We outlined the advantages and challenges of DBMS on disaggregated hardware, gave a brief overview of the existing solutions and touched on why we think they are not sufficient to solve the outlined challenges completely. Additionally, our described approach of pipeline group execution showed some results of our previous work, to prove that the concept is capable of solving the challenges of DBMS on disaggregated hardware as well as utilizing its flexibility and other advantages.

To research the topic of a DBMS processing model that makes the best use of the opportunities and finds solutions to the introduced challenges of disaggregated hardware will be one of the key topics of my PhD thesis. Thus, we will continue to develop our introduced pipeline group approach.

## References

- [1] Q. Zhang, et al., Rethinking data management systems for disaggregated data centers, in: CIDR, 2020.
- [2] R. Wang, et al., The case for distributed sharedmemory databases with rdma-enabled memory disaggregation, 2022.
- [3] D. Korolija, et al., Farview: Disaggregated memory with operator off-loading for database engines, in: CIDR, 2022.
- [4] G. Singh, et al., Near-memory computing: Past, present, and future, CoRR abs/1908.02640 (2019).
- [5] Q. Zhang, et al., Understanding the effect of data center resource disaggregation on production dbmss, Proc.
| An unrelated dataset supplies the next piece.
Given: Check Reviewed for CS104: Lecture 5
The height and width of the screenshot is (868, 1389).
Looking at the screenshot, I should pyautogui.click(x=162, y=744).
VLDB Endow. 13 (2020).
- [6] Q. Zhang, et al., Optimizing data-intensive systems in disaggregated data centers with teleport, in: SIGMOD, 2022, p. 1345–1359.
- [7] Y. Shan, et al., LegoOS: A disseminated, distributed OS for hardware resource disaggregation, in: USENIX ATC, 2019.
- [8] W. Cao, et al., Polardb serverless: A cloud native database for disaggregated data centers, in: SIG-MOD, 2021, pp. 2477–2489.
- [9] C. Binnig, et al., The end of slow networks: It's time for a redesign, CoRR abs/1504.01048 (2015).
- [10] E. Zamanian, et al., The end of a myth: Distributed transactions can scale, Proc. VLDB Endow. 10 (2017) 685–696.
- [11] L. Qiao, et al., Main-memory scan sharing for multicore cpus, PVLDB 1 (2008) 610–621.
- [12] M. Ahn, et al., Enabling CXL memory expansion for in-memory database management systems, in: DaMoN, 2022, pp. 8:1–8:5.
- [13] L. Thostrup, et al., DFI: the data flow interface for high-speed networks, in: SIGMOD, 2021, pp. 1825–1837.
- [14] V. Leis, et al., Morsel-driven parallelism: a numaaware query evaluation framework for the manycore age, in: SIGMOD, 2014, pp. 743–754.
- [15] A. Geyer, et al., Pipeline group optimization on disaggregated systems, in: CIDR, 2023.